— Мы, наверное, сейчас в междулесье полетим. Ты там только… не вплотную с нами гуляй, отбывай номер, отслеживай, что и как, ладно?
— Вы скоро и сами захотите… отбывать номер, — вставил Изыльметьев. — Там же кормиться нечем.
В этом у Ростика имелись сомнения, но уточнять он ничего не стал.
Потом последовало мучительное, на редкость неприятное… совмещение с гигантом, на вид очень сильным и крепеньким; хотя и не таким большим, как Ростику хотелось. Но что досталось, с тем и приходилось мириться. Он влез, чуть не отключился, потому что этот летатель почему-то не подавал воздух в маску, охватившую лицо, потом стало ясно, что он все-таки дышит… Только не соображает ничего.

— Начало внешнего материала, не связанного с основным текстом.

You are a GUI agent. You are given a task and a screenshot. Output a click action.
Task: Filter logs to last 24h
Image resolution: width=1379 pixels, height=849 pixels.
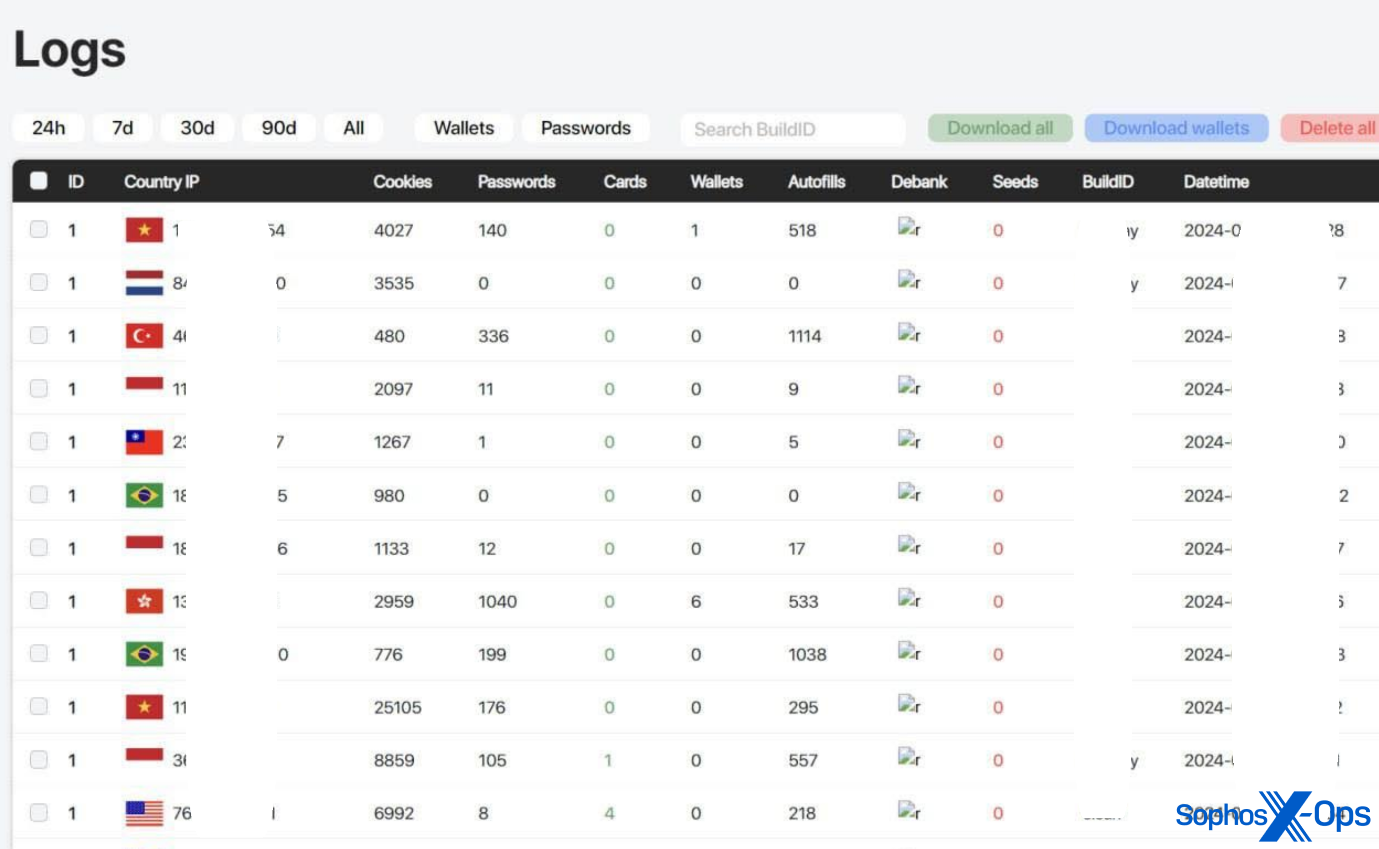pos(48,128)
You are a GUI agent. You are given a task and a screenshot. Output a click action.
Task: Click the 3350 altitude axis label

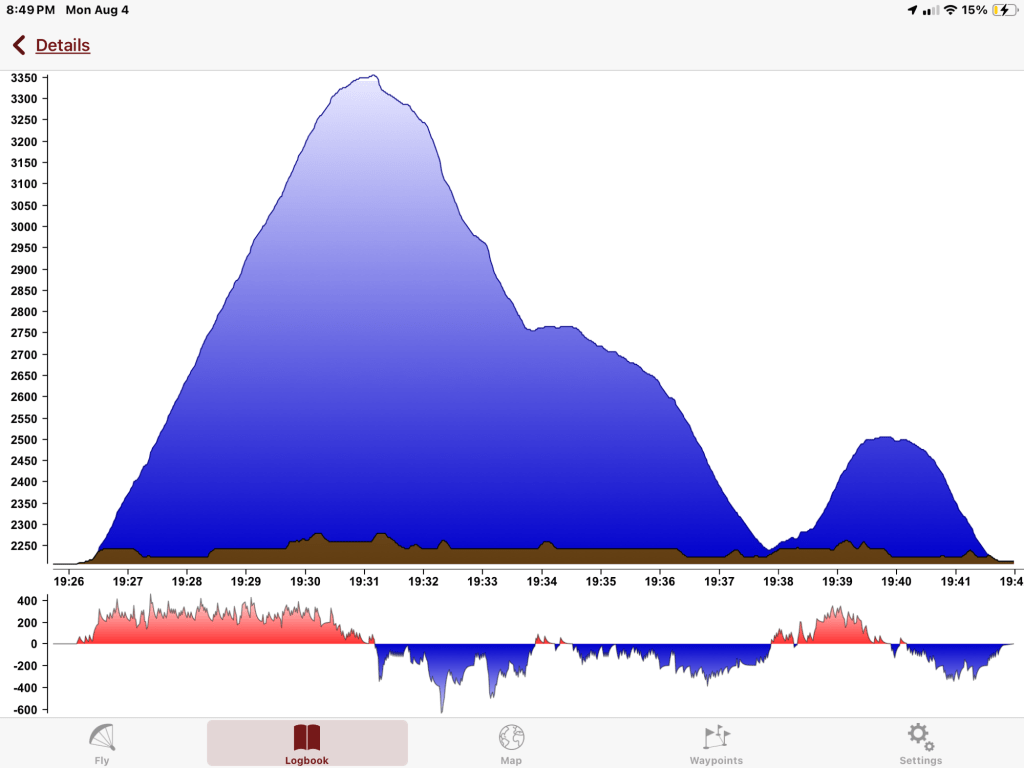pyautogui.click(x=23, y=78)
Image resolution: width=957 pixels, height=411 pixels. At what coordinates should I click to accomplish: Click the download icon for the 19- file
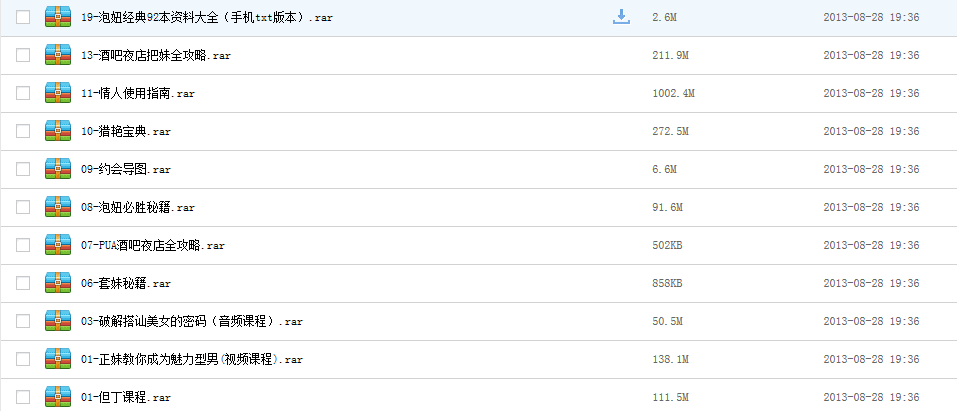(621, 17)
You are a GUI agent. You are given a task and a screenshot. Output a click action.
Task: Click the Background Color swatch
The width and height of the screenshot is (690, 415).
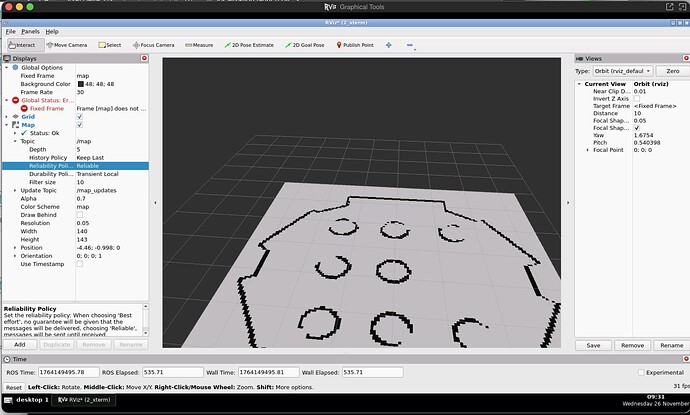[x=81, y=83]
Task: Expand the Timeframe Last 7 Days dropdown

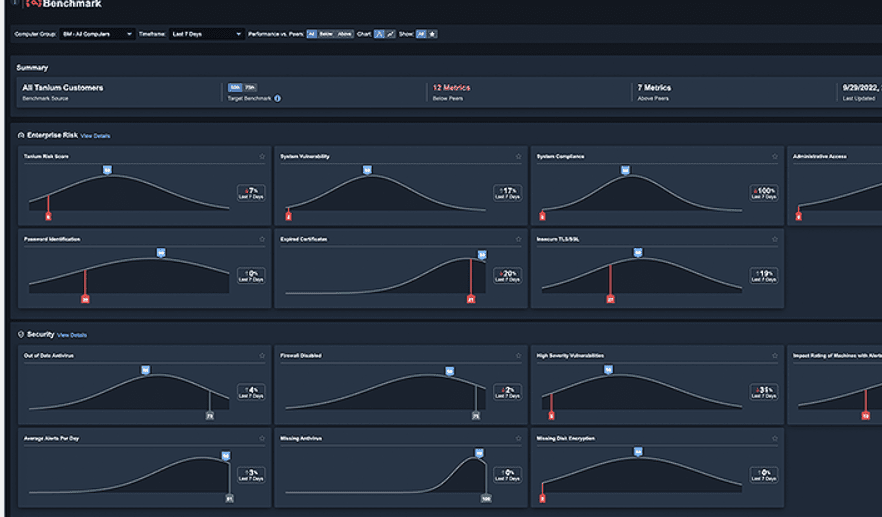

Летатель на этот раз почему-то очень отчетливо, почти безжалостно отрезал его слабое, избитое ментальной атакой сознание от своего мышления и чувствования. Кажется, даже с летателем Астахова было легче. Впрочем, теперь того птерозавра следовало называть как-то иначе, потому что в нем побывали многие, и Ростик, и Гартунг, и почти наверняка — кто-то еще.
Рост сколько-нибудь пришел в себя, только когда они уже парили, в той же снежной мути, какую он помнил с того дня, когда еще дрался на стенах Города. Метель, кажется, и не собиралась стихать. Снег валил и валил, его становилось очень много по меркам Полдневья, его было много даже по меркам Земли, насколько Ростик помнил.
Снег не казался холодным, постоянное движение, хорошо разогретые мышцы и яркое, сильное восприятие, свойственное гигантам, делали эту метель радостной, словно вальс. Ростик разглядывал мир, удивлялся, насколько же заметно зрение у летателей смещалось в другую часть спектра, потому что даже в снегопад видно было на многие километры, хотя, конечно, и не так отчетливо, как в обычном диапазоне света.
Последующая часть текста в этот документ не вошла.